Item position entries:
+++
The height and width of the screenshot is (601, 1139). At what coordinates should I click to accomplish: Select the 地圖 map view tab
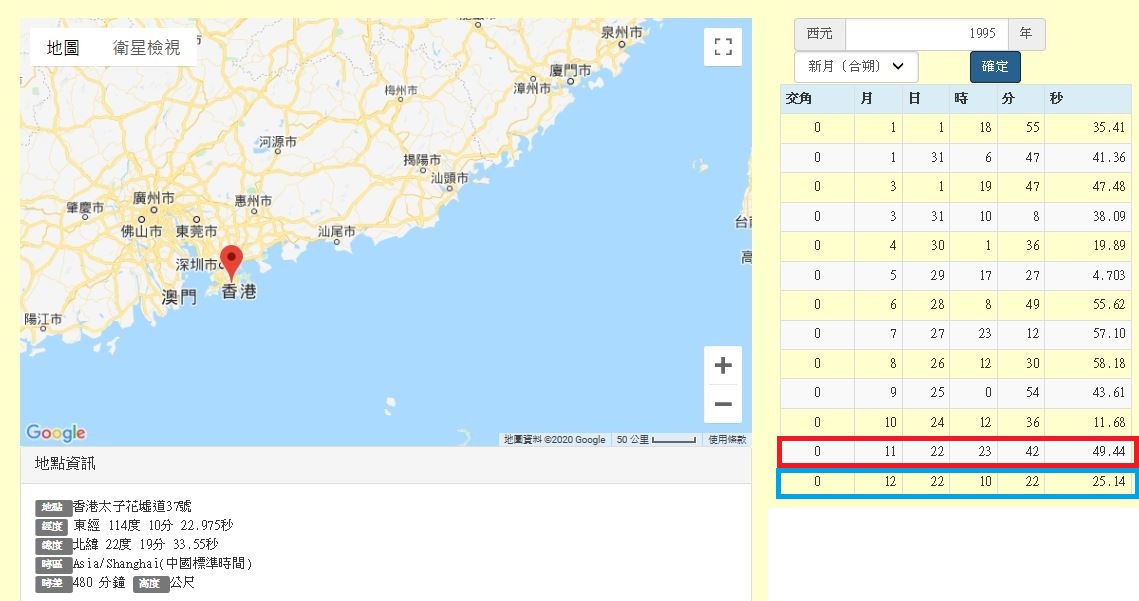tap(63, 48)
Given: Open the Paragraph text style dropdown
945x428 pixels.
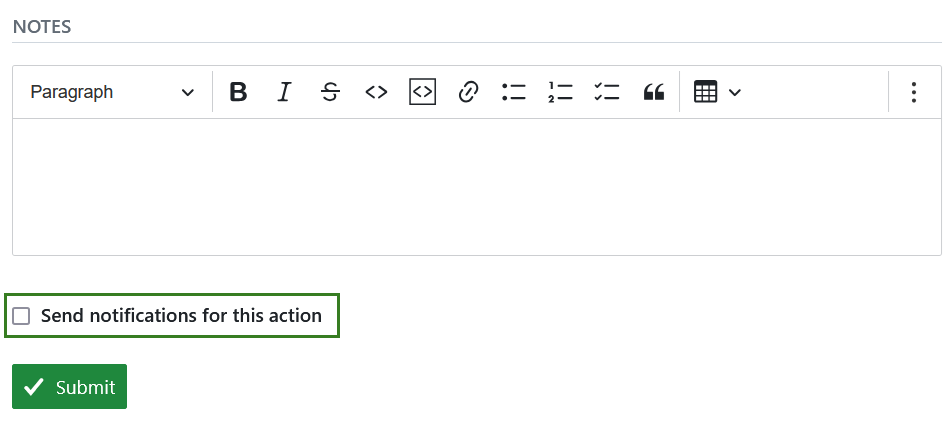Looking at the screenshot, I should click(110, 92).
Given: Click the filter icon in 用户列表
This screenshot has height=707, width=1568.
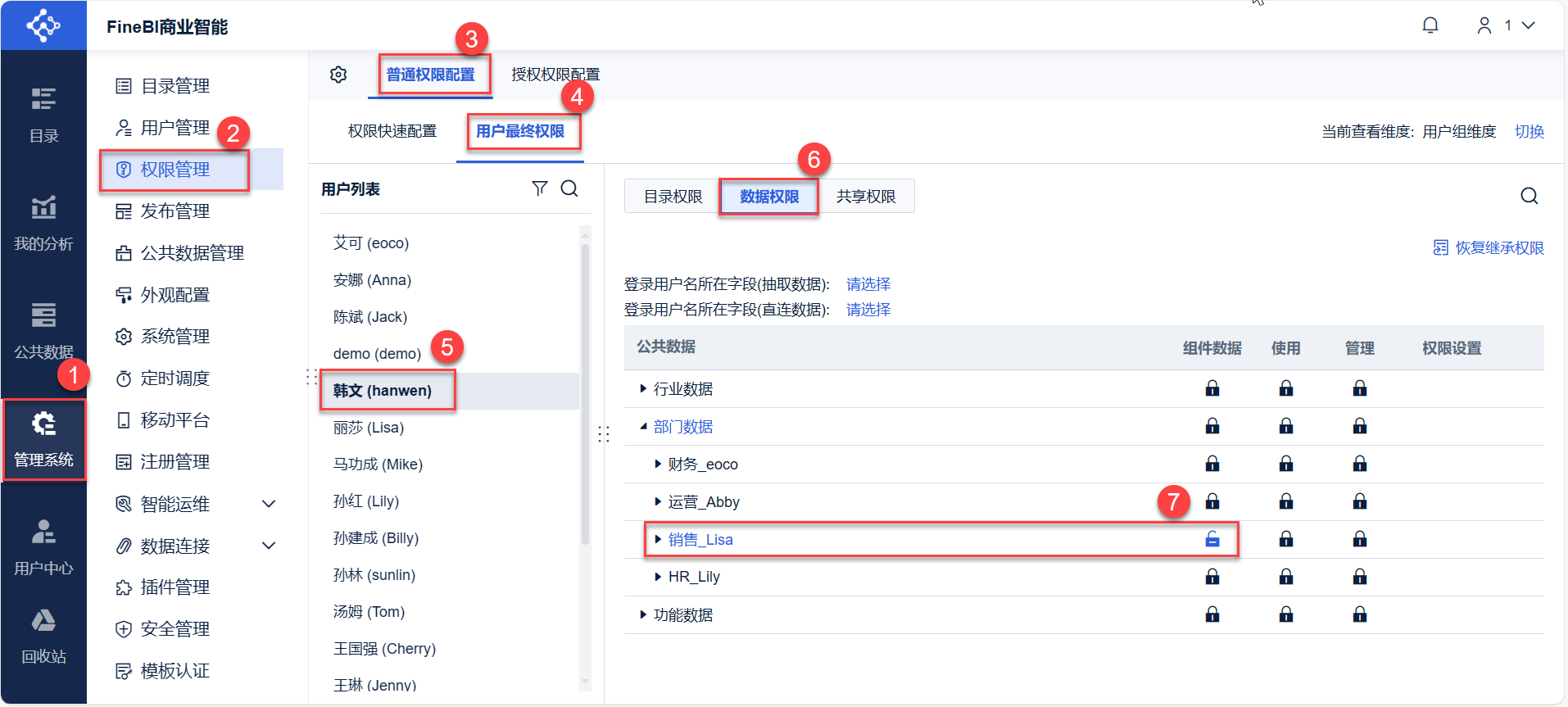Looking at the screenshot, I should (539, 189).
+++
◆ **Written task**: Please repeat all of the material above word for word, leaving the pictures out of your answer.

◆ **Task answer**:
The height and width of the screenshot is (601, 1139). At what coordinates should I click to accomplish: Select the 地圖 map view tab
tap(63, 48)
Given: Open the Paragraph text style dropdown
945x428 pixels.
Looking at the screenshot, I should click(110, 92).
Given: Click the filter icon in 用户列表
This screenshot has height=707, width=1568.
Looking at the screenshot, I should (539, 189).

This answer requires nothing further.